JOB A –
In the listing, rewrite everything from "Given: Open the 请选择年份 year dropdown" down to "[x=1647, y=583]", swapping "icon" for "symbol" and leaving every other character as it is.

EXTRACT PROVIDED –

Is Nuno Espirito Santo the right manager to arrest Tottenham's slump?
Tottenham lack identity, a game plan, commitment and cohesion – can Nuno turn it around?
Pep Guardiola is the last man to retain the Premier League’s manager-of-the-month award. Suffice to say that the winner for January and February is no danger of losing that status to the August recipient. Nuno Espirito Santo’s sorry September has seen Tottenham compile the worst record in the division, scoring a solitary goal, conceding three in three consecutive games for the first time since 2003.
It is rare a reign seems to be unravelling at such speed. Sunday’s North London derby defeat was the sort of wretched display, where every idea is emphatically disproved, where the team looks disjointed, incoherent and unmotivated, that it resembled the kinds of performances that get managers sacked. Six league games into his tenure, Nuno is not so imperilled. Yet it was so comprehensive, so chastening that it leaves legitimate questions if he can engineer a revival or if the job is too big for him.
His verdict was unusually blunt, albeit without disclosing the details. The performance, gameplan and decisions were all described as “not good”. So, perhaps, was the decision-making above him. Daniel Levy’s programme notes before Tottenham’s final home game last season, when he sought to put the twin mistakes of Spurs’ participation in the Super League and appointing Jose Mourinho behind him, already feel destined for infamy. The promise of “free-flowing, attacking and entertaining” football was followed by a farcical managerial search that culminated in the appointment of a coach increasingly known for passive, defensive football.

SOURCE RECORDS –
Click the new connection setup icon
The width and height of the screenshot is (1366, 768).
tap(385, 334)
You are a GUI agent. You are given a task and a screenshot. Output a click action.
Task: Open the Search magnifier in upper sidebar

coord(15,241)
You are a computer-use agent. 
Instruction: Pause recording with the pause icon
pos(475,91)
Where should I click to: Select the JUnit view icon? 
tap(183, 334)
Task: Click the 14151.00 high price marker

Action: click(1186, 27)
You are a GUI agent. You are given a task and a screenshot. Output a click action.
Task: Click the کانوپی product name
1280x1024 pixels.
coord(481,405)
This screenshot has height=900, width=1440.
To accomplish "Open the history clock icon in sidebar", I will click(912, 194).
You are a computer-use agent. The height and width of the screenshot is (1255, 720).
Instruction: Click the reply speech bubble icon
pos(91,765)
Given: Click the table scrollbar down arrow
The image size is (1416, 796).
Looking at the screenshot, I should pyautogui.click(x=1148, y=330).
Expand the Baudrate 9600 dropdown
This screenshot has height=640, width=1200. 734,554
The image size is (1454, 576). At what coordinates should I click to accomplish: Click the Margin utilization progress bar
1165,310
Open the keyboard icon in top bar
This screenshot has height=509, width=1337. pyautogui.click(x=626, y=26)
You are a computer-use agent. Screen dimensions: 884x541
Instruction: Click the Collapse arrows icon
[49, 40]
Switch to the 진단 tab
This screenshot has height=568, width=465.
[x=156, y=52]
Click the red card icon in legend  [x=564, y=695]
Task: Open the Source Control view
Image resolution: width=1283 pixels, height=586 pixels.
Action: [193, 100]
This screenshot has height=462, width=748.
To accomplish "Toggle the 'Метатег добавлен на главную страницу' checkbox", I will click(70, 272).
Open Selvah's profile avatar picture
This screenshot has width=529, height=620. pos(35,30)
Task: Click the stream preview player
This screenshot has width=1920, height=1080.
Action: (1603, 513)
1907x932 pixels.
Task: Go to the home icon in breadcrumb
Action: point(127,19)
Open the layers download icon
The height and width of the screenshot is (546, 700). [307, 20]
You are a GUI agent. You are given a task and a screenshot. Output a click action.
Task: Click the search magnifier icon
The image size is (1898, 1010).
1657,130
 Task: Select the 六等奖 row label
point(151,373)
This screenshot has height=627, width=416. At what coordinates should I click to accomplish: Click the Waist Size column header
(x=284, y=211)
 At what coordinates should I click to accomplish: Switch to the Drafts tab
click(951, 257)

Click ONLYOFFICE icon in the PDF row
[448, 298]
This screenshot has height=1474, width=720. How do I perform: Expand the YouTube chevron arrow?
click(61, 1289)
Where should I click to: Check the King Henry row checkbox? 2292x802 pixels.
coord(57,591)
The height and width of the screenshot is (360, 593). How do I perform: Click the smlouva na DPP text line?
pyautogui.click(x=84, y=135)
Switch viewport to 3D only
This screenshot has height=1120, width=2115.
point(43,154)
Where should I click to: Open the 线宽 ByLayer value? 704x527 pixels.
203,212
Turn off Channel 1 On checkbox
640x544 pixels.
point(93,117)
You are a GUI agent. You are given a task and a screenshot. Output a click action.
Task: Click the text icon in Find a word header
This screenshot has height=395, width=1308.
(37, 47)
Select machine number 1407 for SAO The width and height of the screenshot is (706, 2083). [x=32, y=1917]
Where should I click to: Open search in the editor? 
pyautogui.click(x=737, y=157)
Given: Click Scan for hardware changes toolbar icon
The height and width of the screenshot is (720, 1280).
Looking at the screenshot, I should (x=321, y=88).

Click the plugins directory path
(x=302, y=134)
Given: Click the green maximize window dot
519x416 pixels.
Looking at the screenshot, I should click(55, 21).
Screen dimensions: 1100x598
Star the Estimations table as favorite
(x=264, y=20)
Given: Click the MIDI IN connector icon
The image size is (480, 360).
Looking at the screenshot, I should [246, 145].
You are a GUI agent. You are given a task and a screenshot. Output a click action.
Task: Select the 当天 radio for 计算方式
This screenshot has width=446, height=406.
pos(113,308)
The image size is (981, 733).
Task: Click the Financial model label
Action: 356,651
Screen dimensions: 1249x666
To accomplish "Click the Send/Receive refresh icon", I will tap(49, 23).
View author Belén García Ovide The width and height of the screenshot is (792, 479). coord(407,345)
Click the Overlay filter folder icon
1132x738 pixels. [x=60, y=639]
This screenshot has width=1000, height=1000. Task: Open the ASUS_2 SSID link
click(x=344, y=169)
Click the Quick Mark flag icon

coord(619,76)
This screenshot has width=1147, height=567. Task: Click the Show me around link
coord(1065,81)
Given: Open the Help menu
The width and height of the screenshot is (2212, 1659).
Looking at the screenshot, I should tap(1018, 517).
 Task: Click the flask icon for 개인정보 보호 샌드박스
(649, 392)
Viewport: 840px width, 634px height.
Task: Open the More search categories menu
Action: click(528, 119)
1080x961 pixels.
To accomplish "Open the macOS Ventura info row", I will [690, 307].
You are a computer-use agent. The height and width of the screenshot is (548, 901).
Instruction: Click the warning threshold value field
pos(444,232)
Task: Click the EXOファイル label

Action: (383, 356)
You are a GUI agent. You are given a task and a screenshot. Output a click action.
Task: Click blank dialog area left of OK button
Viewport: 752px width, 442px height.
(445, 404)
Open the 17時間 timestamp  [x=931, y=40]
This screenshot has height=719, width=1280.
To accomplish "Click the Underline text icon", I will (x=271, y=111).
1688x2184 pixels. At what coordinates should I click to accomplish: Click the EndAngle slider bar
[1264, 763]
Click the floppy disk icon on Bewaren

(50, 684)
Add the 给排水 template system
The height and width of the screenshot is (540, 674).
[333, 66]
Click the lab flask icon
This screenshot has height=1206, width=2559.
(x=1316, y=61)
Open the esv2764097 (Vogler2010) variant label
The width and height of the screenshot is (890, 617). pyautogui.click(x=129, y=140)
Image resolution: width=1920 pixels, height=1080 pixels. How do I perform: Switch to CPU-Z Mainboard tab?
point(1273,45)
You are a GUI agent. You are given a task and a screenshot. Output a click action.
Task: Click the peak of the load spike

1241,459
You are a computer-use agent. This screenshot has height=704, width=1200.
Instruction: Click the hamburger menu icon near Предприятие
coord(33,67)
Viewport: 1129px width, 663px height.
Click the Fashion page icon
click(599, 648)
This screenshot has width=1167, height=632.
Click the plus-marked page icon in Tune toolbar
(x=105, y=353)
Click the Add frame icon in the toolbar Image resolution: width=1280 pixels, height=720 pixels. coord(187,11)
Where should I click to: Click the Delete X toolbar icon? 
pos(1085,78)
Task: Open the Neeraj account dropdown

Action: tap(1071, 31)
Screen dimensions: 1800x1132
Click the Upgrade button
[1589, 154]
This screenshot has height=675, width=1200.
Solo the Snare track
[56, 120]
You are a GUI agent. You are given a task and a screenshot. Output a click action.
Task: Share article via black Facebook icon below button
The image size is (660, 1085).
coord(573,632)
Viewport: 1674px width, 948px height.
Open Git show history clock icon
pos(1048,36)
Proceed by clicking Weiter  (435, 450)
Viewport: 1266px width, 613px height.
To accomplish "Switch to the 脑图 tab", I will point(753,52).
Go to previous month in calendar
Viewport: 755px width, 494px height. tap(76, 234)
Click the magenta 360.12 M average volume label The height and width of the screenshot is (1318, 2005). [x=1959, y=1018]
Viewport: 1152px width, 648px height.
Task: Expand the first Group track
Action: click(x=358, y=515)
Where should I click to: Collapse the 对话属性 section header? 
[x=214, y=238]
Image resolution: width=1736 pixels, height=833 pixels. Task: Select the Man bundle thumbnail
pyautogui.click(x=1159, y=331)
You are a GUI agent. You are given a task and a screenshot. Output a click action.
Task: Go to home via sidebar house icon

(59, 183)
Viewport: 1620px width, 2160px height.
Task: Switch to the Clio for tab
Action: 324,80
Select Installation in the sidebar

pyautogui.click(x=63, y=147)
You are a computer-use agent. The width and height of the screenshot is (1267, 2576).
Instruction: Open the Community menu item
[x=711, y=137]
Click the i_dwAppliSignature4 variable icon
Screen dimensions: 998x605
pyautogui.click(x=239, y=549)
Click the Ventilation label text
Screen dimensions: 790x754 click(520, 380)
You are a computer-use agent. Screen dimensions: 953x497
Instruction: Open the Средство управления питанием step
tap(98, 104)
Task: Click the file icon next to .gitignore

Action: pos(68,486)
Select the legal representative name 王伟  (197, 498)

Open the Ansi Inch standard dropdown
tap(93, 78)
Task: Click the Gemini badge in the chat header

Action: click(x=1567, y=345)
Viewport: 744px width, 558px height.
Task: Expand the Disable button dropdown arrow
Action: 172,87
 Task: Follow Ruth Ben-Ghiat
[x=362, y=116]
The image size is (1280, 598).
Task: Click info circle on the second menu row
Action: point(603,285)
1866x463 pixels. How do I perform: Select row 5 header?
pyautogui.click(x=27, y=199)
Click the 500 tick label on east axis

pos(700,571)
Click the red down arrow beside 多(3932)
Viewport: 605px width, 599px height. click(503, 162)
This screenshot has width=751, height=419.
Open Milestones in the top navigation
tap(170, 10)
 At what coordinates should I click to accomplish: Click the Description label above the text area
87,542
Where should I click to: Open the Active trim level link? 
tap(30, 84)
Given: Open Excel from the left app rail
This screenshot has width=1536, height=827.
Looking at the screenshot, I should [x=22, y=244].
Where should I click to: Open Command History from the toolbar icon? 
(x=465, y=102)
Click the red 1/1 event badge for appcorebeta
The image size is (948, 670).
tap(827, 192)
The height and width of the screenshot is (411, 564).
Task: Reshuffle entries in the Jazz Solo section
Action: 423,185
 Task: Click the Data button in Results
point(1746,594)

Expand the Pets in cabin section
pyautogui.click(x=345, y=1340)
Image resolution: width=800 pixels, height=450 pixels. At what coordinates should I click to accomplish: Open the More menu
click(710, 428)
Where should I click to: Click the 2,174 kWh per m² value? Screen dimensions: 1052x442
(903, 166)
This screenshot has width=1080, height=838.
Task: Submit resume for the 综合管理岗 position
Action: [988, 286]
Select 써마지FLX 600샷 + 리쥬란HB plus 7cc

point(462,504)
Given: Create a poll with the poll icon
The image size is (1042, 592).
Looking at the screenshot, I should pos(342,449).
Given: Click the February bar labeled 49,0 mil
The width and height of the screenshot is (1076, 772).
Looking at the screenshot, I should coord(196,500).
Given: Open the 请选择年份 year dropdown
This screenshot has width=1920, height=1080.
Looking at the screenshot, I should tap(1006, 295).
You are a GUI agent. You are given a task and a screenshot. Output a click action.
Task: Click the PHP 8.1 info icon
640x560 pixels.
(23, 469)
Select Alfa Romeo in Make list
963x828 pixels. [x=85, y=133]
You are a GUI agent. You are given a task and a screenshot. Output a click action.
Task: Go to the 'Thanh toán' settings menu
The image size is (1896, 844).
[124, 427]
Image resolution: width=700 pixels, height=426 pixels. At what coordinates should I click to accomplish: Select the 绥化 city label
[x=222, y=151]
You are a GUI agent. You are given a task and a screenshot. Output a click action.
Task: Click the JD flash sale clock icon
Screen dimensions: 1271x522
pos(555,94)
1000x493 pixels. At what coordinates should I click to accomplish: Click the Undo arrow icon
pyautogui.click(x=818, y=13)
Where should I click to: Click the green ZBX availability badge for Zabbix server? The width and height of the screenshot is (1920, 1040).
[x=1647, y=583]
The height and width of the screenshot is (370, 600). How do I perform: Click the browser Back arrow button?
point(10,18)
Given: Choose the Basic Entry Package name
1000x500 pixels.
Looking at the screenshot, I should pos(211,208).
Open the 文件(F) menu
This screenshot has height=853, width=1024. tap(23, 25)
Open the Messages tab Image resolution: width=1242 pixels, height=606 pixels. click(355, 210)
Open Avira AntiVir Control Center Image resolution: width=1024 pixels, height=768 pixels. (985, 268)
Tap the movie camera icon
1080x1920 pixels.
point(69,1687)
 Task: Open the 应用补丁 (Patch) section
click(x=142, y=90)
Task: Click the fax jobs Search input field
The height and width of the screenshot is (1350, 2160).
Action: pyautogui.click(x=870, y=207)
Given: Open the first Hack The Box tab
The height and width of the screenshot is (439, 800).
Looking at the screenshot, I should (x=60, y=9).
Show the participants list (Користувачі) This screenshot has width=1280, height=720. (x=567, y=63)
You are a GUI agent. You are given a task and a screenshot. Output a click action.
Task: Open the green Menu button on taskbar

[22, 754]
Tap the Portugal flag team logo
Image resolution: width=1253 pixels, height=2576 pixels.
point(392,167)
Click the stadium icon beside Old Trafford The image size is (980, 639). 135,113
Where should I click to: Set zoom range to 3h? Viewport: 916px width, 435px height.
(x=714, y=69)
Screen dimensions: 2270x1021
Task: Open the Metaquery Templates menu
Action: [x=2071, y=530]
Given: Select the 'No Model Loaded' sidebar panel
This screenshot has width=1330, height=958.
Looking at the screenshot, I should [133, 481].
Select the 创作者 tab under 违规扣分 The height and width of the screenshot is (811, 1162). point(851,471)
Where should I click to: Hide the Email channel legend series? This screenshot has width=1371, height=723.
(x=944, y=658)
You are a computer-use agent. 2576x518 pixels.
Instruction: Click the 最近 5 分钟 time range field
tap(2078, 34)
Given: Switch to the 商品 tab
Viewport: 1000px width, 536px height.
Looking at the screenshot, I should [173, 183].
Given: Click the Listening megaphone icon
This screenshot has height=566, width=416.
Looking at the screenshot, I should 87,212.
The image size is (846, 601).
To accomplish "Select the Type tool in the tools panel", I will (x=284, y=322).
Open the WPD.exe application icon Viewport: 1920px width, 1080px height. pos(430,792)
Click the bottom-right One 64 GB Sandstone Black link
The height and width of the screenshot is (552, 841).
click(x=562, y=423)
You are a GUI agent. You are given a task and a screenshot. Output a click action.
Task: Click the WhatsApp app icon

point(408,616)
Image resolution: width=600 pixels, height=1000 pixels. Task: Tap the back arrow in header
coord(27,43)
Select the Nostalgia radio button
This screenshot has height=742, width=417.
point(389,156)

JOB B –
Carry on the article about Nuno Espirito Santo at Tottenham from its final sentence.

EXPECTED ANSWER A –
Given: Open the 请选择年份 year dropdown
This screenshot has width=1920, height=1080.
Looking at the screenshot, I should tap(1006, 295).
You are a GUI agent. You are given a task and a screenshot. Output a click action.
Task: Click the PHP 8.1 info symbol
640x560 pixels.
(23, 469)
Select Alfa Romeo in Make list
963x828 pixels. [x=85, y=133]
You are a GUI agent. You are given a task and a screenshot. Output a click action.
Task: Go to the 'Thanh toán' settings menu
The image size is (1896, 844).
[124, 427]
Image resolution: width=700 pixels, height=426 pixels. At what coordinates should I click to accomplish: Select the 绥化 city label
[x=222, y=151]
You are a GUI agent. You are given a task and a screenshot. Output a click action.
Task: Click the JD flash sale clock symbol
Screen dimensions: 1271x522
pos(555,94)
1000x493 pixels. At what coordinates should I click to accomplish: Click the Undo arrow symbol
pyautogui.click(x=818, y=13)
Where should I click to: Click the green ZBX availability badge for Zabbix server? The width and height of the screenshot is (1920, 1040).
[x=1647, y=583]

EXPECTED ANSWER B –
Nuno looks Spurs’ square peg in the roundest of holes. Heung-Min Son’s consolation goal at the Emirates Stadium was just the 37th his teams have scored in 42 league games in the last calendar year. Tottenham’s meagre tally of four in six feels depressingly accurate. The ‘Harry Kane team’, as Guardiola once branded them, rank second lowest for expected goals and worst for shots. They have stifled themselves as an attacking force, looking shorn of flair. A seemingly demoralised Kane is goalless and assist-less, Levy’s supposed triumph in keeping him feeling ever more pointless as Kane’s value drops by the week, along with Spurs’ chances of a top-four finish.
Nuno has never had all his premier attackers available at the same time, but nor is there much of a semblance of an attacking plan. Certainly Dele Alli, Giovani Lo Celso and Tanguy Ndombele never felt natural Nuno players. The Englishman was briefly reinvented as a runner, but hooked at half-time against Arsenal. It is tempting to wonder if Nuno knows what to do with any.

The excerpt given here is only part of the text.